The company added its new policy to not only the employee handbook, but also its open job postings. “We respect everyone's right to participate in political expression and activism, but avoid having political debates on our internal communication systems at work. 37signals as a company does not weigh in on politics publicly, outside of topics directly related to our business.”

Since then, “we've not had a single situation where we had to say something to anybody internally”, says Fried. “The people who were very opposed to [the policy] ended up leaving early on, and those who stuck around totally agree with the point of view. It's been pretty much smooth sailing since.”

GrowthScribe, a small marketing software firm based in the US, also took the decision to blanket ban politics in the workplace. Founder Kartik Ahuja says employee relationships went sour for his team in 2022 when two workers got into a debate about US President Joe Biden. Disagreement turned into name-calling.

That's when Ahuja shut down the discourse. “It was happening at the wrong place at the wrong time,” he says, adding that such conflict interferes with client work. Ahuja says the policy has been largely well-received and there was no immediate resistance to the initial prohibition on talking politics. But when another argument occurred, like at 37signals, Ahuja added rules to the employee handbook: “Harassment and exclusionary behaviour are unacceptable, including… discussing political parties.”

‘It's part of the dialogue'

In some cases, political discussions are unavoidable – even part of the day job. But some say these conversations need governing, too.

Quorum, a company that makes software for public-policy professionals, is well-accustomed to this. The firm ­– which has roughly 400 employees across the US, Brazil, Belgium and the Republic of Moldova – gives its employees leeway to talk about political matters and tricky topics on the job.

Brook Carlon, Quorum's chief people officer, says because of the company's work, political talk among workers is expected. “Most are very interested in the political environment, how policy happens, how laws are made and what candidates are doing,” she says. “It's something that's been part of the dialogue all along.”

Workers tread lightly in some areas, she says.
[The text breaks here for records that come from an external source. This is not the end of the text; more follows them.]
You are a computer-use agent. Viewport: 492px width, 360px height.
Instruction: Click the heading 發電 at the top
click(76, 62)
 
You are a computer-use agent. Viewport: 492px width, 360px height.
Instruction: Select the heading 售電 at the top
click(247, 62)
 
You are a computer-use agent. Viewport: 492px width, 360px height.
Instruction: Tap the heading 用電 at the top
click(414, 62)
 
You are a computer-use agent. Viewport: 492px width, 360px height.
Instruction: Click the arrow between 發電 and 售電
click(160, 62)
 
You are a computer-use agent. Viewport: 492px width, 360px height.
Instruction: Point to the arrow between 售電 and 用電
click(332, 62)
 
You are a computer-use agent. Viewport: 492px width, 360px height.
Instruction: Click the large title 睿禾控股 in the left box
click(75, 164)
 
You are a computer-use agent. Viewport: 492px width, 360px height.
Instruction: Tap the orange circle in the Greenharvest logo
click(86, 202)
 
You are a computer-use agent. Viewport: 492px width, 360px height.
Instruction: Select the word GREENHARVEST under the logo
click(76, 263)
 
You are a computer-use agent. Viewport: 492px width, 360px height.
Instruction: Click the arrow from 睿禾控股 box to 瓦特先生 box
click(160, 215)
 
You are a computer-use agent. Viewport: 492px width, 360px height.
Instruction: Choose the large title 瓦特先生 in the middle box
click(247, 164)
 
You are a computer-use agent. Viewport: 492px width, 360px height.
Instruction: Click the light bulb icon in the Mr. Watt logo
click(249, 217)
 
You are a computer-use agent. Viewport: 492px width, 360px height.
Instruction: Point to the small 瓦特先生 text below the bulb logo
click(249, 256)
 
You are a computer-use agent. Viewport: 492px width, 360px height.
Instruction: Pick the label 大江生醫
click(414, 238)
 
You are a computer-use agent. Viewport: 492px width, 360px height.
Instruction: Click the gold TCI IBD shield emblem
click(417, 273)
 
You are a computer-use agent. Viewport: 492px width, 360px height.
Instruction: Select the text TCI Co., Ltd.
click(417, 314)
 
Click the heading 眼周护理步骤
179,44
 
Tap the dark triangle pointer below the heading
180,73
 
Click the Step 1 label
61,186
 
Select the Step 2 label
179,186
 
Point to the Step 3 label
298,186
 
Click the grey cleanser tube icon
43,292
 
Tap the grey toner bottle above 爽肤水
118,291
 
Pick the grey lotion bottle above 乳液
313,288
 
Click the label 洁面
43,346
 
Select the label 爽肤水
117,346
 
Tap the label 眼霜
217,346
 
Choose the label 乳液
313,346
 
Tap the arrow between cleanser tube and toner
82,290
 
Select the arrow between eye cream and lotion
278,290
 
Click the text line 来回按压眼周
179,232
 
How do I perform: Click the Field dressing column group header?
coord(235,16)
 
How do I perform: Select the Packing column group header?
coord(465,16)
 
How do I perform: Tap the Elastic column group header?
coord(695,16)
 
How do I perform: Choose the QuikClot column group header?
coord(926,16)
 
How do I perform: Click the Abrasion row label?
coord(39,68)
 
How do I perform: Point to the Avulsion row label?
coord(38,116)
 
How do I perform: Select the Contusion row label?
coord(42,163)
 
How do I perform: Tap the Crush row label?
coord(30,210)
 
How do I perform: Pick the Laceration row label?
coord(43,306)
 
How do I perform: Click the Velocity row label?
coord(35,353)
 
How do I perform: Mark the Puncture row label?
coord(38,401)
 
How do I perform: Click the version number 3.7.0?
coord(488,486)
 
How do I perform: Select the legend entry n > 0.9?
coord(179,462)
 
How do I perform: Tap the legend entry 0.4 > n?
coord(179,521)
For instance, conversations tend to be about policy choices rather than endorsements of specific candidates. Yet disagreements do flare. One topic that reached a boiling point is the Israel-Gaza war. Among employees, support for one side of the conflict was seen as wholesale condemnation of the other.

The company quickly stepped in to issue rules: be aware of how your statements could be received by someone who doesn't agree with your views; link to a document with a longer opinion so the channels aren't clogged; and if you're unsure about your language, HR can review it.

Some employees are more likely to make use of Quorum's open forum. “Our US-based employees are much happier to engage in this dialogue and have these conversations than our team members in Moldova or Brazil,” says Carlon.

Wider implications

Beyond the way political discussions can complicate employee relationships, some researchers have also found that alignment – or misalignment – among workers and leadership can even affect employment decisions.

Scholars studying the relationship between employment and politics in Brazilian workplaces showed business owners are more likely to hire people who share their political affiliations. The researchers found that workers who share a political affiliation with an employer are 48% to 72% more likely to be hired than those who don't.

They haven't determined exactly why employers discriminate in favour of their co-partisans, though Teso of Northwestern University – one of the working paper's authors – suspects that some employers think that a workplace where employees share similar political beliefs is likely to be a productive one. “This is probably the reason why many firms prohibit talking about politics at work, because they think that may lead to conflict.”

Though Teso expected to see some favouritism along party lines, he's been surprised how influential politics can be in hiring. Political alignment seems to be a stronger determinant of employment decisions than race or gender, he says. “The magnitude is something [we] didn't expect to find.”